Cosa deve fare un salone come Pitti?
«Deve continuare a essere attento all’evoluzione del mercato: viviamo in un’epoca in cui i cambiamenti sono molto forti, per questo la regola deve essere non-regole. Ci vuole grande apertura all’innovazione, bisogna continuare a cercare talenti, avere attenzione alle aziende medio-piccole come per quelle internazionali, perché Pitti Uomo è l’unica fiera maschile interessante al mondo: oggi, se un marchio vuol farsi conoscere da una clientela internazionale, deve venire a Firenze. In Germania le fiere sono tecnicamente finite, Londra ha difficoltà a riprendersi, così come New York».

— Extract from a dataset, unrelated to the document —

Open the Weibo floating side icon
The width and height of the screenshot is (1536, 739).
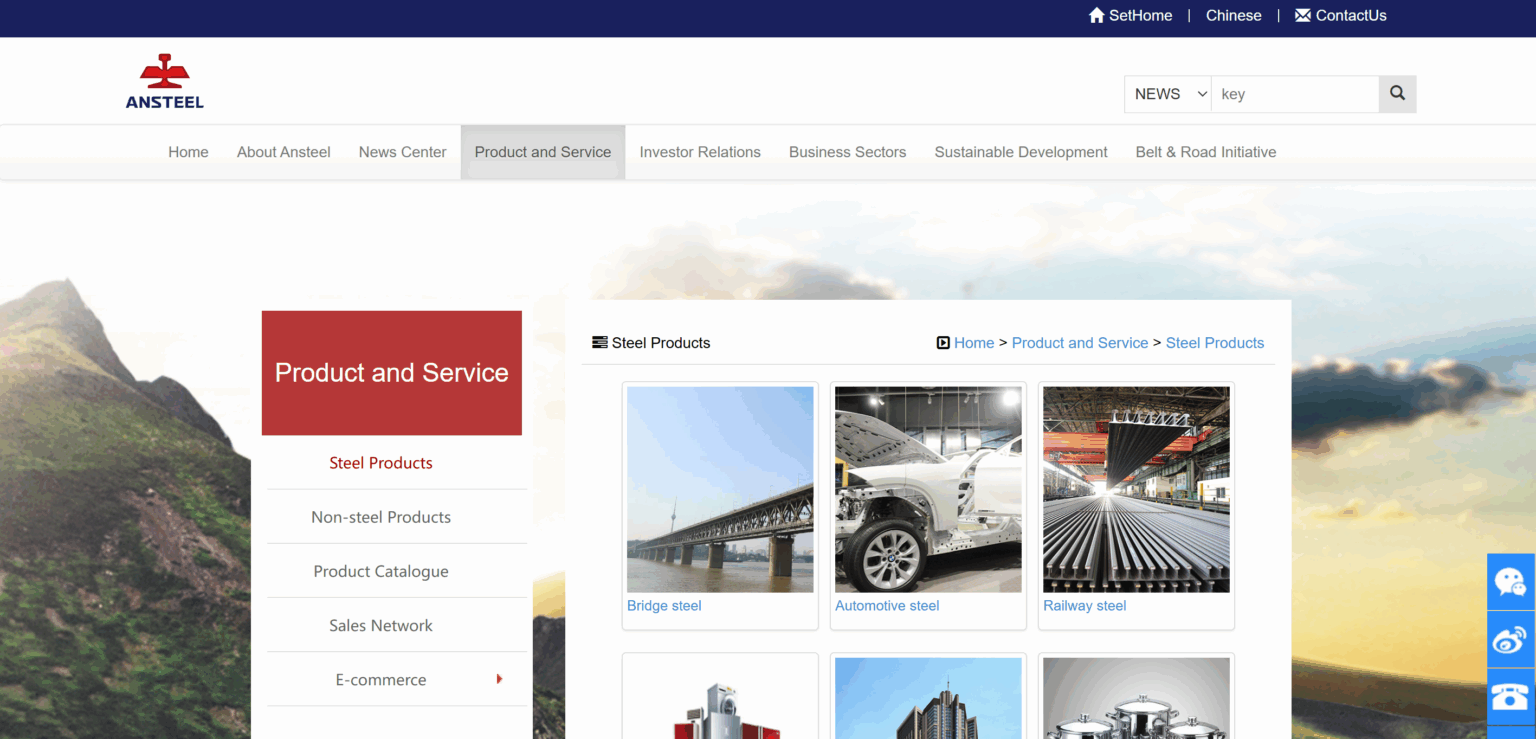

Quindi è per la continuità?
«Pitti è un’azienda e va aggiornata, modificata e adeguata ai tempi, ma senza perdere il Dna; deve portare innovazione, nuovi stilisti, spiegare l’evoluzione del costume, creare eventi che stimolano il confronto. È come stare in un campo di calcio, bisogna adattare il gioco».

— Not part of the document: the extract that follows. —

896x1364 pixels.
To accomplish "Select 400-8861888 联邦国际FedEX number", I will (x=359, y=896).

Finora Pitti ha attirato espositori e compratori internazionali a Firenze, senza mai organizzare fiere all’estero. Continuerà così?
«Credo di sì. Abbiamo la fortuna di avere due eventi, Pitti Uomo e la Milano Fashion Week, uno dietro l’altro, che hanno la forza unica di attirare in Italia il mondo: perché cambiare? In Italia si viene per lavoro, ma anche per la cucina, il paesaggio. Io continuerei a lavorare in questa direzione».
La pandemia ha portato in molte aziende difficoltà nell’organizzare la produzione. Come si risolvono?
«Come abbiamo fatto noi in Kiton, tornando a produrre direttamente: siamo partiti nel 2000 con una scuola di formazione per sarti che ha selezionato con difficoltà dieci giovani, poi tutti assunti in azienda e pagati degnamente. Così si è creato un volano, tanto che oggi abbiamo richieste dieci volte superiori ai posti disponibili. Finora abbiamo formato 200 giovani e ne abbiamo assunti l’80%: se si dà il giusto riconoscimento morale e economico, i giovani non scappano. Bisogna investire nella formazione, noi imprenditori abbiamo il dovere di farlo».
Pitti Uomo potrebbe lanciare un’operazione in questo senso?
«È una delle iniziative che vorrei mettere in campo. Tutti possono affiancare un giovane a un lavoratore esperto, anche i piccoli laboratori: vorrebbe dire sacrificare una piccola parte degli utili, ma questi si chiamano investimenti. Non si investe solo se si comprano macchine da cucire. Mi piacerebbe riuscire a fare un’operazione di questo genere».
L’industria italiana della moda maschile è cresciuta a doppia cifra nel 2022, cosa prevede per il 2023?
«Prevedo ancora crescita, e non solo per il lusso, perché la mentalità, soprattutto per chi è della mia generazione, col Covid è cambiata: la gente ha capito che può morire da un minuto all’altro e ora vuole viaggiare, vuole fare vita sociale, vuole andare al ristorante. Non vale solo per i ricchi, ma a tutti i livelli, in proporzione. Nel mondo c’è euforia, voglia di vivere, e questo porta crescita al settore. Naturalmente non tutte le aziende vanno bene, ma solo quelle che hanno innovato, migliorato il prodotto e il servizio, prodotto idee. Esattamente come deve fare Pitti».